Problem statement — The full set of lines below has to be written out again exactly.

Dataset content —

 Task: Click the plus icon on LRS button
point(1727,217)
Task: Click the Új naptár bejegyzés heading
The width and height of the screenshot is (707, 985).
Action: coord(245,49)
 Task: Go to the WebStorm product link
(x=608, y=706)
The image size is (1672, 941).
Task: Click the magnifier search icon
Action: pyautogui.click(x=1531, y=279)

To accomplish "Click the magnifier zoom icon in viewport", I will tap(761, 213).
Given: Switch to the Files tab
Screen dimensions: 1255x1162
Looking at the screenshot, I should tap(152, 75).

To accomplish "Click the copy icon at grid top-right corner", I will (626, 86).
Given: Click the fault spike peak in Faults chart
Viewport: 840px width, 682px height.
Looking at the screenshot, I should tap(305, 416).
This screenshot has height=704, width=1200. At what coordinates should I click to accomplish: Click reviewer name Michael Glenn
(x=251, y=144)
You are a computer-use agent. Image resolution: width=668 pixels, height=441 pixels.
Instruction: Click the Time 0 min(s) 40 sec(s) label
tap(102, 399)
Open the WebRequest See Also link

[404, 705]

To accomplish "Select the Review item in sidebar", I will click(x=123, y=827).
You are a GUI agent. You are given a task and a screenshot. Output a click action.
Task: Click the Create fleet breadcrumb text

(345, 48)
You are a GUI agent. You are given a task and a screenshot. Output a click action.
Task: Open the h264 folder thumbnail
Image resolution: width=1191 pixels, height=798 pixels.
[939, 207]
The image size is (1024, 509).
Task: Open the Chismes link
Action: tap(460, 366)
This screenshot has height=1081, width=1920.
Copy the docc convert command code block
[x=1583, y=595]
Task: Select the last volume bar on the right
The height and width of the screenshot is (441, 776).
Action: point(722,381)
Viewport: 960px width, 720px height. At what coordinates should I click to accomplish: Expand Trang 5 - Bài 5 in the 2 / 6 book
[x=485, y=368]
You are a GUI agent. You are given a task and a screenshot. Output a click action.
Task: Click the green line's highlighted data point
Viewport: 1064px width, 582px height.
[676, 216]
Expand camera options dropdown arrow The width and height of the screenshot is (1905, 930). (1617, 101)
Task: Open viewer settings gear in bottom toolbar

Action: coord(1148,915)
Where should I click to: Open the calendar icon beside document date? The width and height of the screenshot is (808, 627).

Your solution —
 Task: Click the plus icon on LRS button
point(1727,217)
Task: Click the Új naptár bejegyzés heading
The width and height of the screenshot is (707, 985).
Action: coord(245,49)
 Task: Go to the WebStorm product link
(x=608, y=706)
The image size is (1672, 941).
Task: Click the magnifier search icon
Action: pyautogui.click(x=1531, y=279)

To accomplish "Click the magnifier zoom icon in viewport", I will tap(761, 213).
Given: Switch to the Files tab
Screen dimensions: 1255x1162
Looking at the screenshot, I should tap(152, 75).

To accomplish "Click the copy icon at grid top-right corner", I will (626, 86).
Given: Click the fault spike peak in Faults chart
Viewport: 840px width, 682px height.
Looking at the screenshot, I should tap(305, 416).
This screenshot has height=704, width=1200. At what coordinates should I click to accomplish: Click reviewer name Michael Glenn
(x=251, y=144)
You are a computer-use agent. Image resolution: width=668 pixels, height=441 pixels.
Instruction: Click the Time 0 min(s) 40 sec(s) label
tap(102, 399)
Open the WebRequest See Also link

[404, 705]

To accomplish "Select the Review item in sidebar", I will click(x=123, y=827).
You are a GUI agent. You are given a task and a screenshot. Output a click action.
Task: Click the Create fleet breadcrumb text

(345, 48)
You are a GUI agent. You are given a task and a screenshot. Output a click action.
Task: Open the h264 folder thumbnail
Image resolution: width=1191 pixels, height=798 pixels.
[939, 207]
The image size is (1024, 509).
Task: Open the Chismes link
Action: tap(460, 366)
This screenshot has height=1081, width=1920.
Copy the docc convert command code block
[x=1583, y=595]
Task: Select the last volume bar on the right
The height and width of the screenshot is (441, 776).
Action: point(722,381)
Viewport: 960px width, 720px height. At what coordinates should I click to accomplish: Expand Trang 5 - Bài 5 in the 2 / 6 book
[x=485, y=368]
You are a GUI agent. You are given a task and a screenshot. Output a click action.
Task: Click the green line's highlighted data point
Viewport: 1064px width, 582px height.
[676, 216]
Expand camera options dropdown arrow The width and height of the screenshot is (1905, 930). (1617, 101)
Task: Open viewer settings gear in bottom toolbar

Action: coord(1148,915)
Where should I click to: Open the calendar icon beside document date? The width and height of the screenshot is (808, 627).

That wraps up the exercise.